When a table mixes sources (e.g., HG technographic + SEC headcount), use a footnote-style cite per column.

3. Source-priority order

When multiple sources can support the same claim:

  1. HG — primary. Cite as "HG, [month year]" (e.g., "HG, May 2026").
  2. SEC filings — for public-company-specific claims (revenue, acquisitions, executive changes). Cite as "SEC 10-K (FY2025)" or similar; the year matters.
  3. Web search — last resort, only when HG and SEC don't cover the claim. Cite as "web search, [domain.com], [date]".

Never cite "general knowledge" or "industry consensus" — that's a tell for fabrication.

4. No-fabrication guardrails

  • Never invent emails or phone numbers. contact_search returns name + title + location + LinkedIn; if the workflow wants email, call contact_enrich explicitly. Otherwise omit.
  • Never invent revenue figures. If company_firmographic returns a low-confidence revenue, hedge ("approximately") or omit; do not pick a precise-looking number from web sources without re-citing them.
  • Never invent product versions. company_technographic returns a product name, not a version string. "They run Salesforce v59" is a fabrication unless the version came from another tool.
  • Never invent deal values. If company_contracts is the source, it's modeled — say so.
  • LinkedIn URLs only for contacts. Don't invent direct-message Twitter handles or personal blogs.
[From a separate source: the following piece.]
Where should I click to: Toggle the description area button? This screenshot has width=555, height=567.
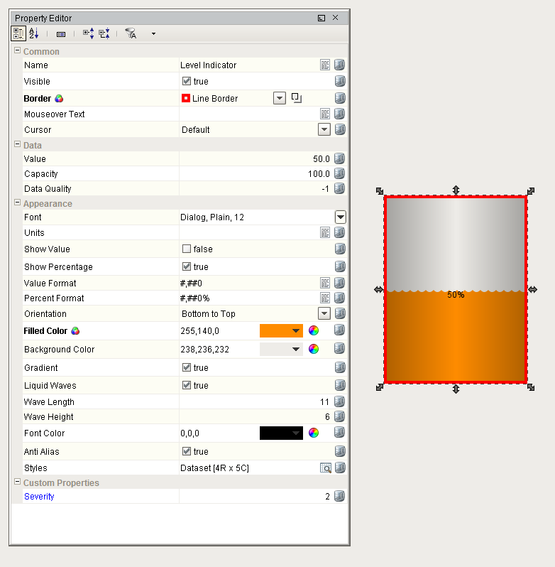click(x=60, y=33)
How this maps to the duplicated caveats

The text "CITATION DENSITY" appears nine times in webapp/src/server/db/blueprint-definitions.ts — every workflow prompt re-encodes some variation of these rules inline. When a workflow references this skill (composition mechanism in follow-up #B), it should drop those inline lines and add: "Follow the citation discipline in the hg-citation-discipline skill."

Common pitfalls

  1. Trying to be helpful and citing every claim. It clutters the output and makes the deliverable feel uncertain. Trust the source boundary.
  2. Mixing citation styles within one document. Pick one (per-paragraph or per-bullet) and stick to it.
  3. Citing HG for things HG doesn't cover. "HG, May 2026" after a claim about company strategy is wrong if the strategy came from web search; that's an SEC or web cite.